To combat issues of academic misconduct, Bergmann — who previously worked in the AIO — said, “The point shouldn’t be about how to make a better system to detect plagiarism,” but instructors should instead change their assignments to acknowledge AI use, as well as educate students on the ethics of using platforms like ChatGPT.
MacDonald agreed, saying that professors can alter the requirements of assignments to be more complex. For example, they can require students to include citations or references to course materials that ChatGPT doesn’t have access to in order to ensure students do the work themselves.

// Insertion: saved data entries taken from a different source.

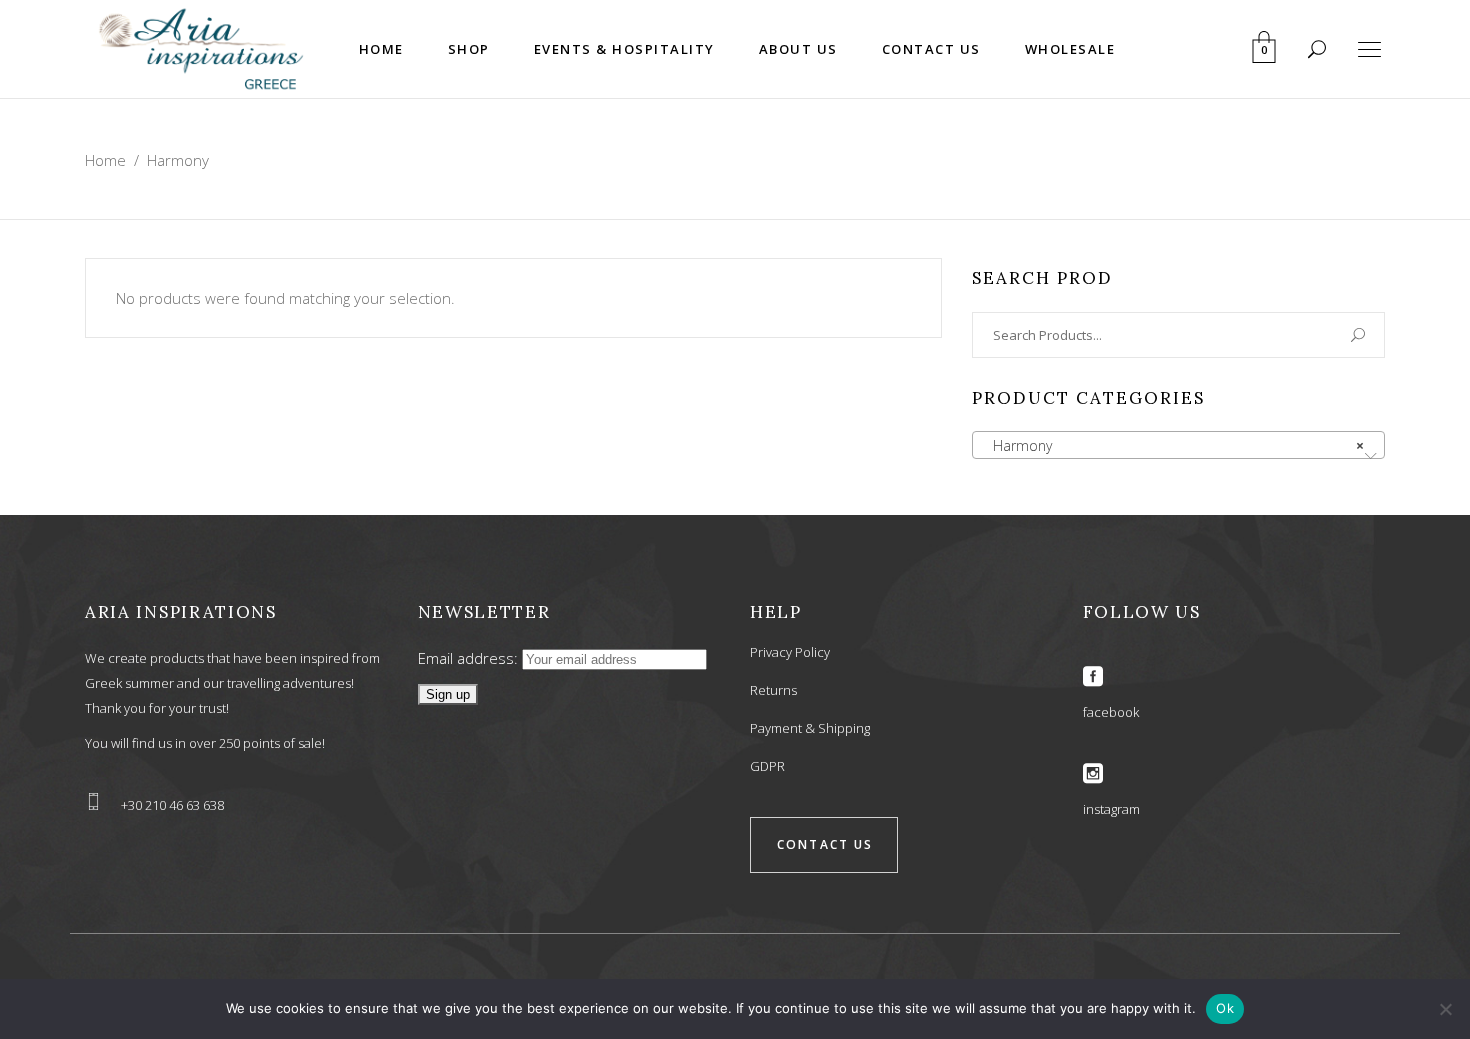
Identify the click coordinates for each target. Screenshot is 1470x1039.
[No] (1445, 1009)
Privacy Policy (790, 652)
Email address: (470, 658)
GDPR (767, 766)
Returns (773, 690)
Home (105, 160)
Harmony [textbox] (1172, 445)
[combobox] (1178, 445)
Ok (1225, 1008)
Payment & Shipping (810, 728)
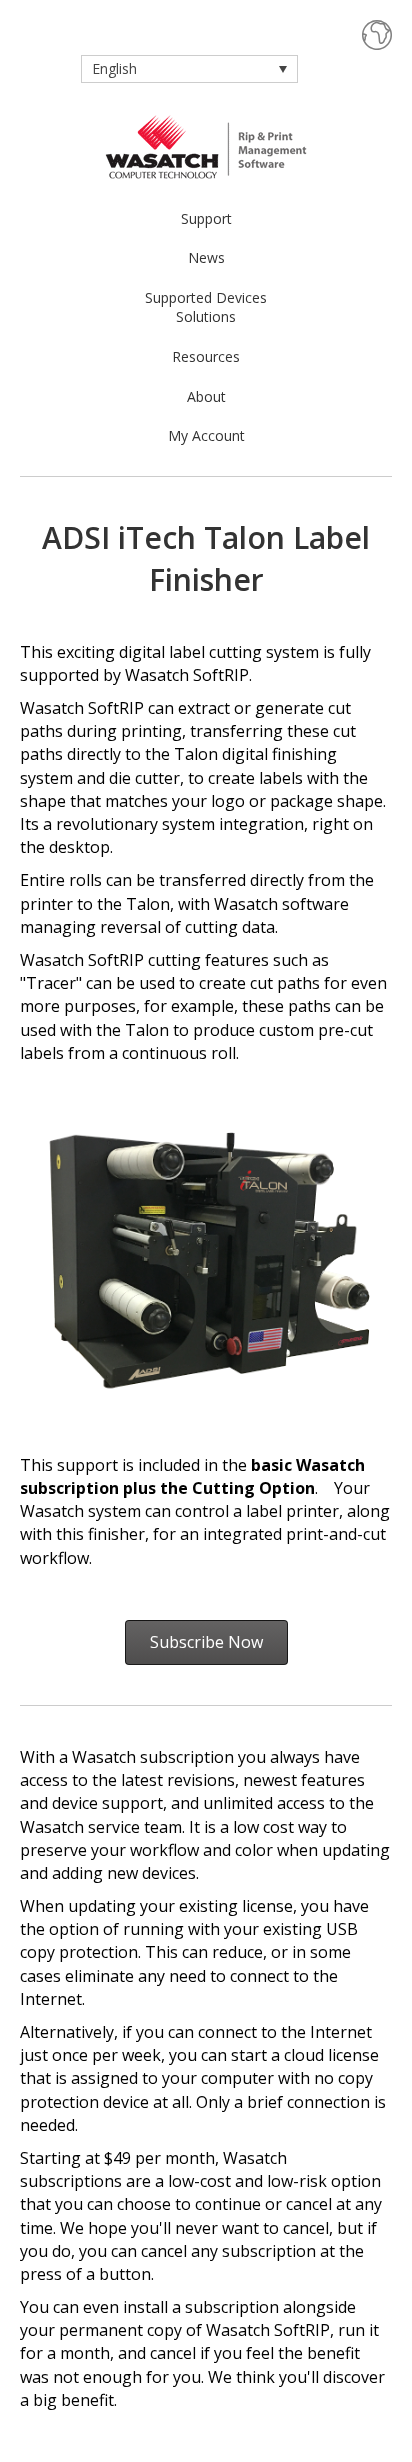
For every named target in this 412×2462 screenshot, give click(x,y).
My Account (206, 435)
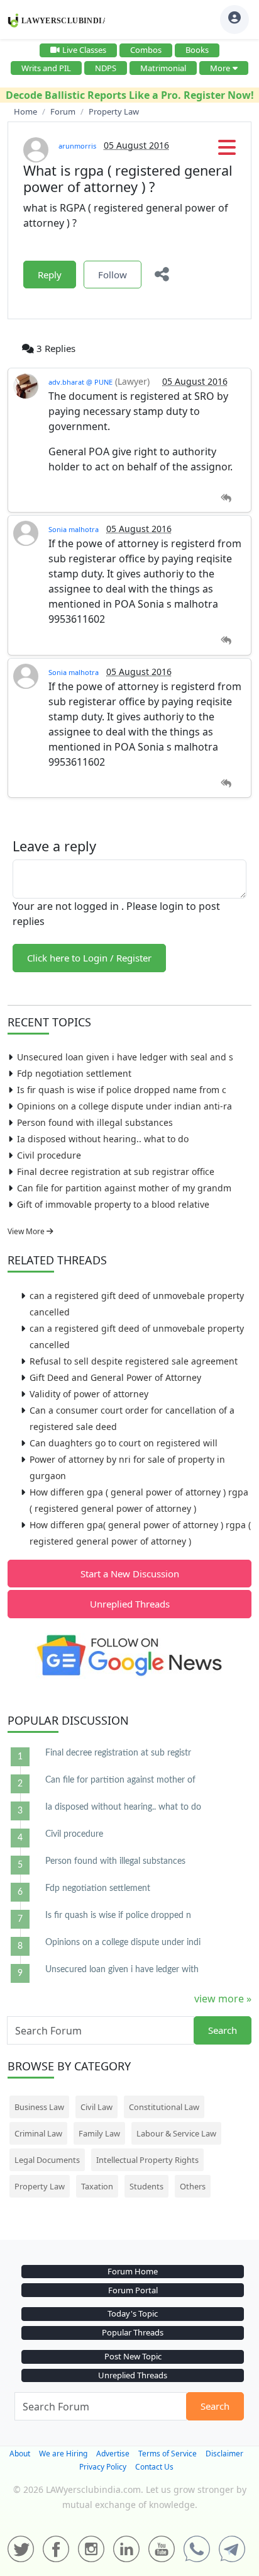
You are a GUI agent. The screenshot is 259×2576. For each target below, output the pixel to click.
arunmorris (77, 145)
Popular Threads (132, 2332)
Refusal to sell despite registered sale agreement (134, 1361)
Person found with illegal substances (95, 1122)
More (220, 68)
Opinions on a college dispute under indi (123, 1942)
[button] (227, 151)
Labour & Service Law (176, 2133)
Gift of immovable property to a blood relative (113, 1204)
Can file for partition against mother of (120, 1780)
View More (27, 1231)
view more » (222, 1999)
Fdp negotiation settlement (74, 1073)
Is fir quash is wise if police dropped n (118, 1915)
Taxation (97, 2186)
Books (197, 49)
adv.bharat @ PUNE (80, 382)
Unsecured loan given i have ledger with (122, 1969)
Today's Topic (132, 2313)
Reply (50, 274)
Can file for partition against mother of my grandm (124, 1188)
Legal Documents (47, 2159)
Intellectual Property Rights (147, 2159)
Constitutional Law (164, 2107)
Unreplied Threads (130, 1603)
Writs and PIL (46, 68)
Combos (146, 49)
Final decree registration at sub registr (118, 1753)
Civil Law (96, 2107)
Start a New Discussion (129, 1573)
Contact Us (154, 2466)
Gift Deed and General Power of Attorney (115, 1377)
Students (146, 2186)
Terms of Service (167, 2453)
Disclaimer (224, 2453)
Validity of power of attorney (89, 1394)
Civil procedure (49, 1155)
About (19, 2453)
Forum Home (132, 2271)
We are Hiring (63, 2453)
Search (222, 2030)
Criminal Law (38, 2133)
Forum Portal (133, 2290)
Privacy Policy (102, 2466)
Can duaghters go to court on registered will (124, 1443)
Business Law (39, 2107)
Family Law (99, 2133)
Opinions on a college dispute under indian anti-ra (124, 1106)
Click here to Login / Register (89, 957)
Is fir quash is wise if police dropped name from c (121, 1090)
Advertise (113, 2453)
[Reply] (226, 498)
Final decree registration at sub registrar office (115, 1171)
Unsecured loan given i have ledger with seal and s (125, 1057)
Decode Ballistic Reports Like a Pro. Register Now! (130, 95)
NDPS (105, 68)
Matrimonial (163, 68)
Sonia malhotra (73, 529)
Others (193, 2186)
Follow (112, 274)
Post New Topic (133, 2356)
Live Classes (84, 49)
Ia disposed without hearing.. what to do (103, 1139)
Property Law (39, 2186)
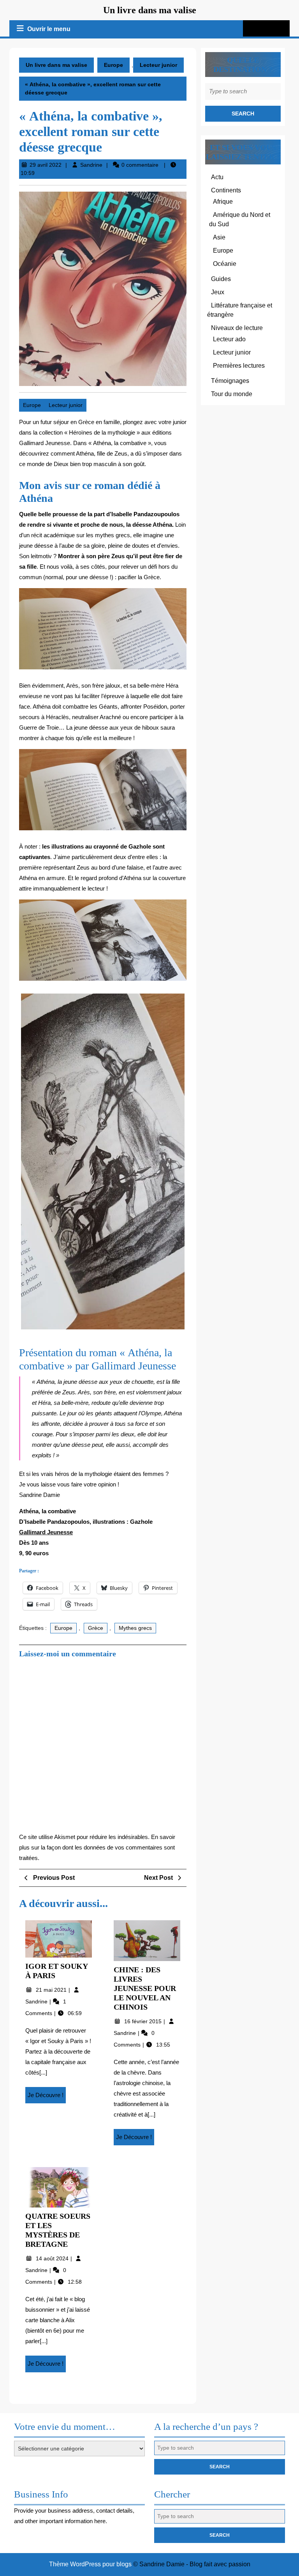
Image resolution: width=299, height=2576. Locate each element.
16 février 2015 (143, 2021)
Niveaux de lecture (237, 328)
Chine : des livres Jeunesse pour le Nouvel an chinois (145, 1988)
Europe (113, 65)
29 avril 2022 (46, 165)
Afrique (223, 201)
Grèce (95, 1628)
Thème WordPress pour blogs (90, 2564)
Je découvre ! (47, 2097)
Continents (226, 190)
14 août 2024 (53, 2258)
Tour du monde (231, 394)
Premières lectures (239, 365)
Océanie (224, 263)
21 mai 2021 (52, 1990)
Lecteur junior (158, 65)
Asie (219, 237)
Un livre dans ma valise (149, 10)
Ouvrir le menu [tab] (49, 30)
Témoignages (230, 380)
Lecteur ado (229, 339)
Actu (217, 177)
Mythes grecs (135, 1628)
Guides (221, 279)
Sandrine (91, 165)
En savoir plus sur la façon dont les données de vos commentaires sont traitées (97, 1847)
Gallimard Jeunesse (46, 1532)
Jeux (217, 292)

How can you tell the difference?
As AI tech continues to develop and become smarter, MacDonald said it can be harder to tell whether or not something was written by a student or a bot. However, he and Miller agreed that ChatGPT has a formulaic writing style that is noticeably different from students’ work.
“Even an A-plus student doesn’t have the same kind of writing style and pattern that ChatGPT does,” MacDonald said. “Writing is a very distinctive thing. We all know that our favourite authors have a very particular rhythm, a very particular style.”
“ChatGPT has one as well.”
What’s next for AI tech?
Even though it’s not a person, the ChatGPT bot has passed exams at the University of Minnesota Law School and the University of Pennsylvania’s Wharton School of Business. The bot’s results were equivalent to those of a C+ student on the law exams and it scored between a B- and a B on the business exam.
Leading tech companies have also joined the interactive AI race. In January, Microsoft announced it was investing $10 billion into OpenAI and has since launched an AI-powered Bing search engine to allow users to chat with a bot to get more detailed answers to their queries. On Monday, Google launched Bard in response to ChatGPT — it also works as part of the search engine to provide users with a short text summary of their results, rather than simply listing links.
When it comes to AI tech use at TMU, Miller said the AIO is not discouraging instructors.
“What we’re recommending the profs do is just be super explicit with students about what the expectations and rules are for their course,” she said.